Yes, like most pointer-initialization problems, most cannot
be detected at compile time and some only with quite some
effort. However, for compiling,
  my_c_ptr = c_loc(int_ptr(0))
it should be enough to decide whether (based on that line and
the function/variable declarations) it could be valid - and
if so, one accepts the code. In the example, one could track
whether "int_ptr" is ever pointer associated or allocated
before using it; I think NAG's f95 does some of these checks,
though I found a bug where v5.1 refuses to compile a perfectly
valid code because the check misses a valid method to make
the (in that case) allocatable allocated.

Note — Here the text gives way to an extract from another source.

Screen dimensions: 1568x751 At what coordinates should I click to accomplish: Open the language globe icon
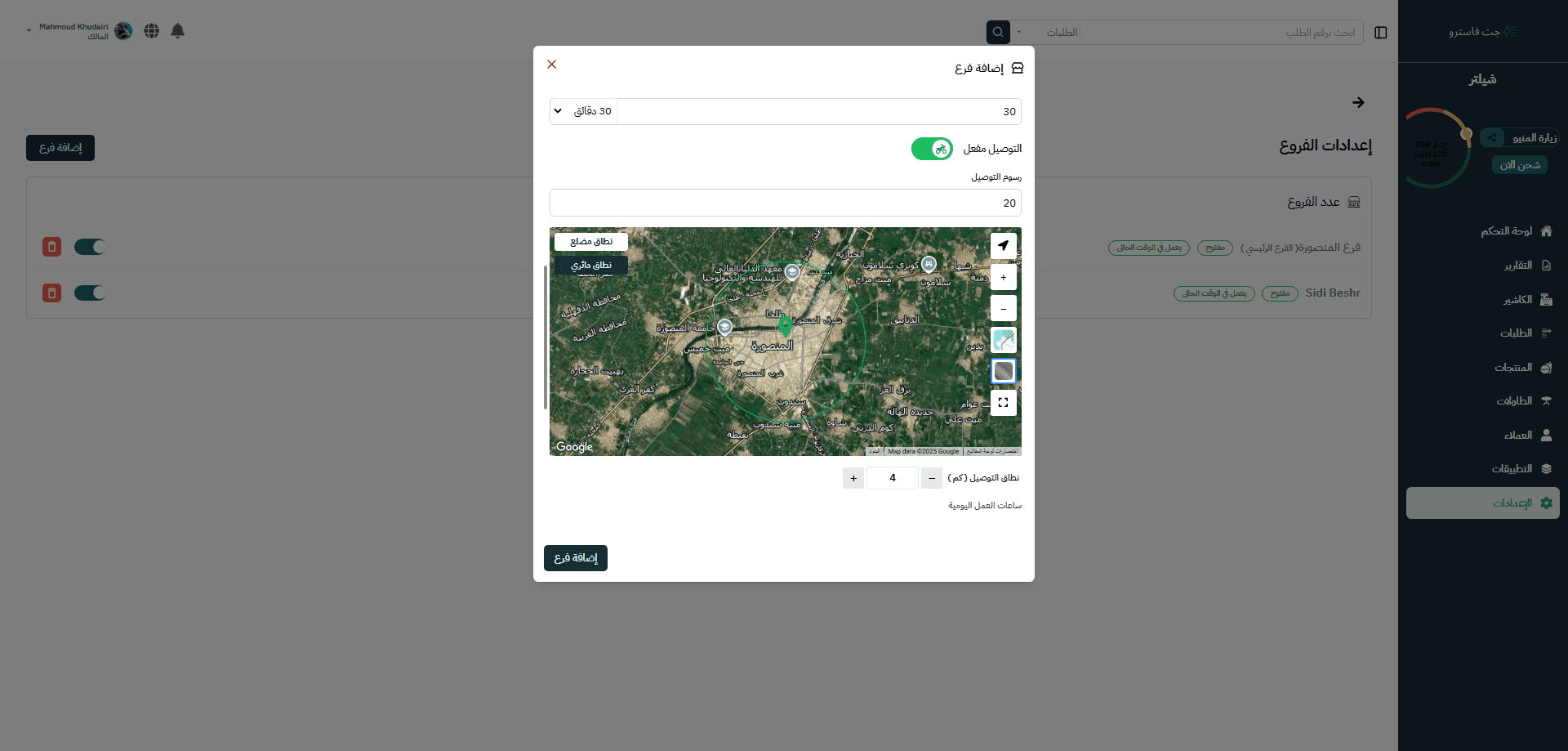tap(151, 31)
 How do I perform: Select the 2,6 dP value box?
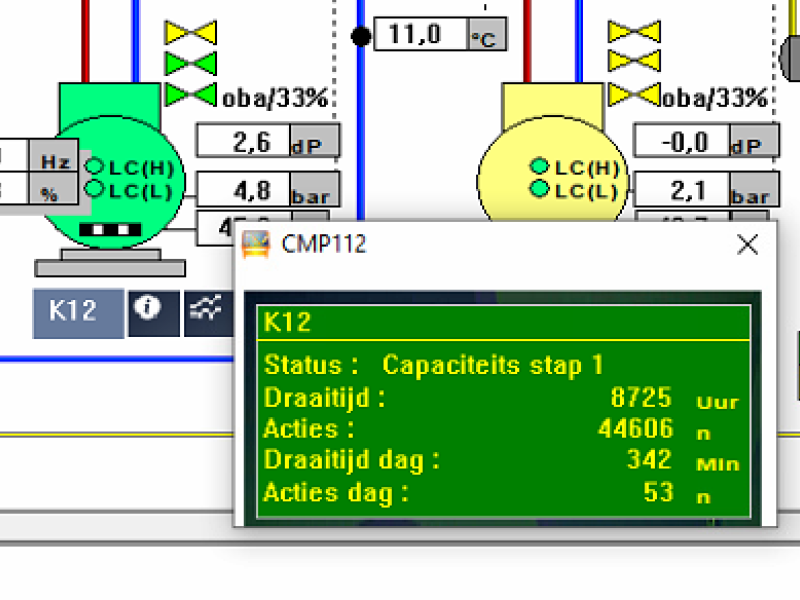point(243,142)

> Well, ok. I guess that is one way to look at it. However, if I apply
> the same logic to your earlier pointer-init example ...
> module m
>  integer, target, save  :: t1
>  integer, pointer :: p1 => t1
>  integer, pointer :: p3 => p1
> end module m
> ... then I'd say this is valid, too. p1 itself is a pointer, but the
> thing that it points to is a target (namely t1). Therefore "p3 => p1"
> is valid, since the object on the RHS has the TARGET attribute. Can we
> agree on that?

Over night I came to the same conclusion. But I think it is only valid if
the pointer on the RHS is pointer-associated (note: after "p => NULL()",
"p" is unassociated) - otherwise the status of the pointer is undefined
or unassociated and no TARGET exists.

But maybe one should ask for a second standard interpretation at j3 or
c.l.f to make sure we interprete it correctly. As this thread shows, it
is very easy to get on the wrong track.